==== ENTRIES SUPPLIED ====

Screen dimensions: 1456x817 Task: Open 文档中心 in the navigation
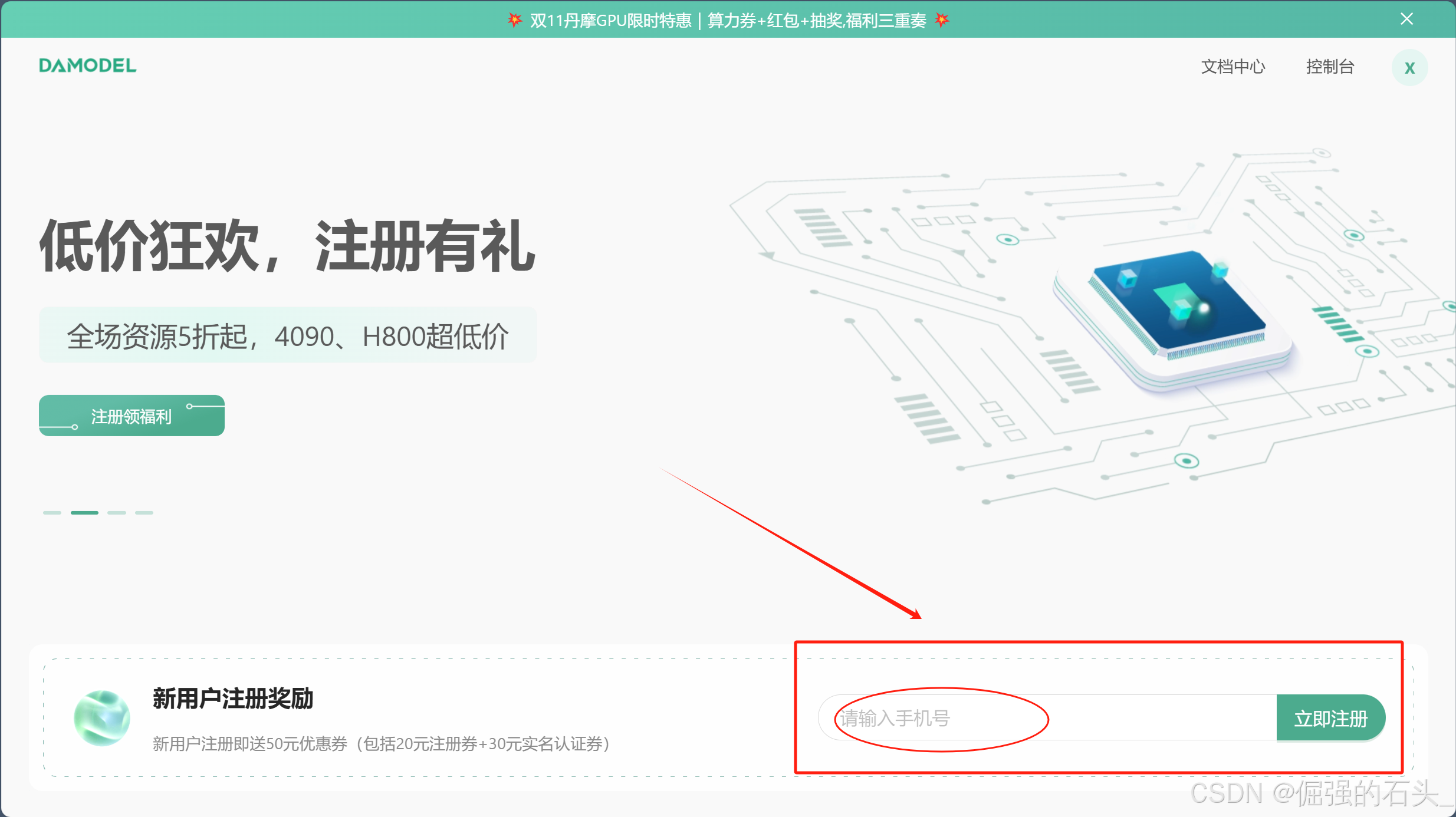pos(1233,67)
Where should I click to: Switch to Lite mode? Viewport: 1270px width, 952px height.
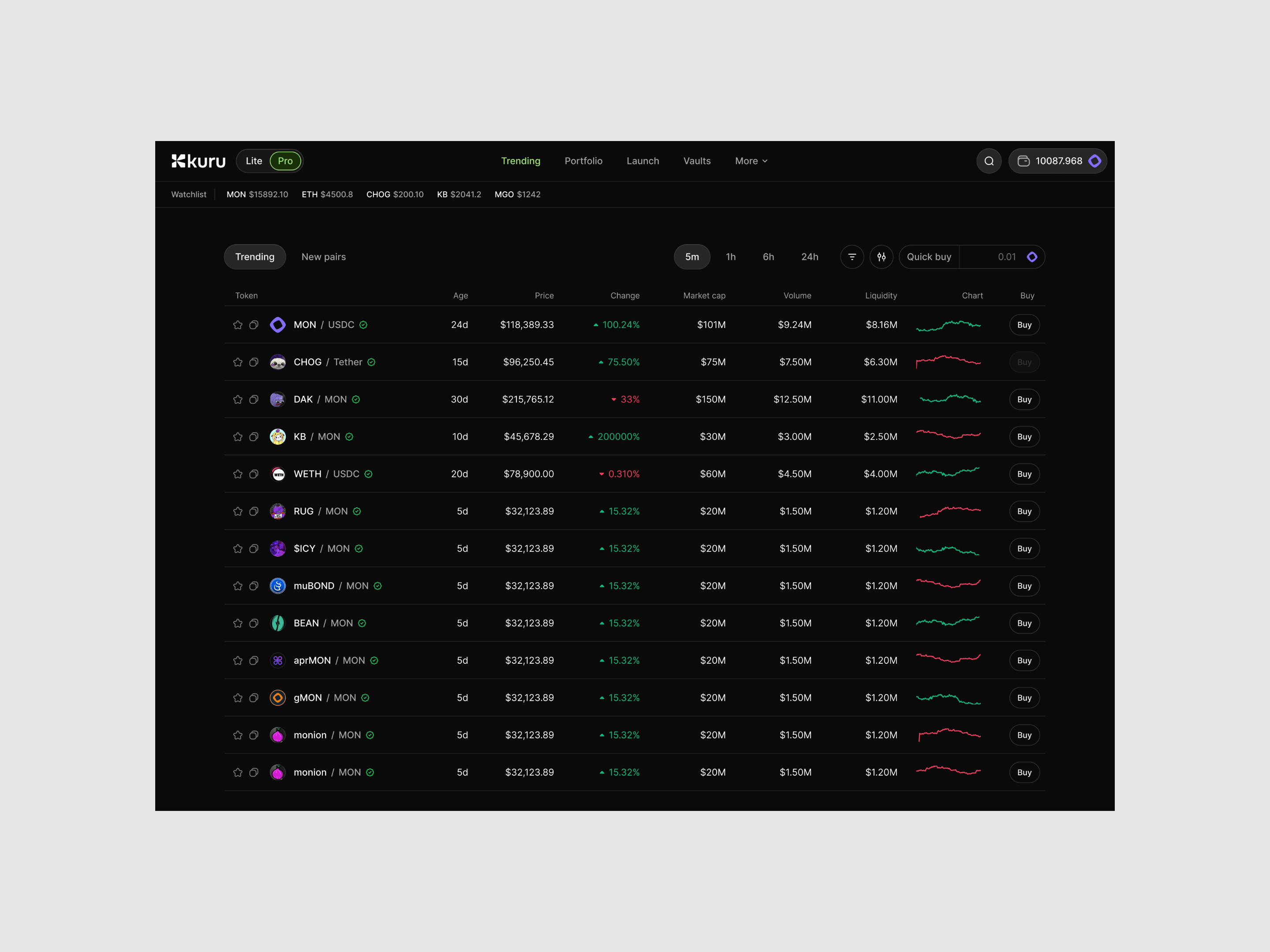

====
==== ENTRIES SUPPLIED ====

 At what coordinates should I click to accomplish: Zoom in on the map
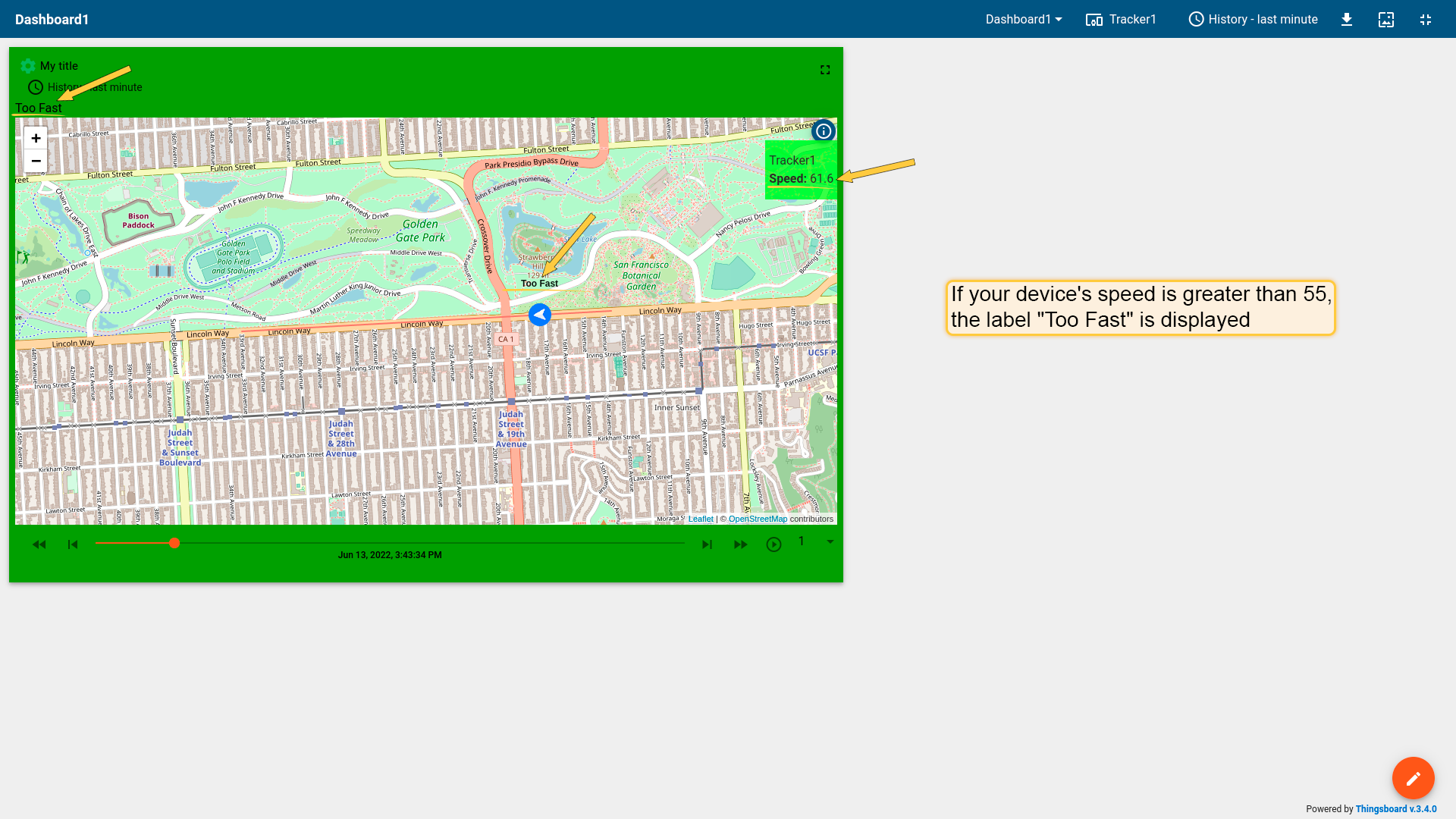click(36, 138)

====

EXERCISE GOAL:
Reproduce the data above exactly, but only from the line containing "Screen dimensions: 1456x817" through the line containing "Where should I"; skip the pictures.

OUTPUT OF THE TASK:
Screen dimensions: 1456x817 Task: Open 文档中心 in the navigation
pos(1233,67)
Where should I click to: Switch to Lite mode? Viewport: 1270px width, 952px height.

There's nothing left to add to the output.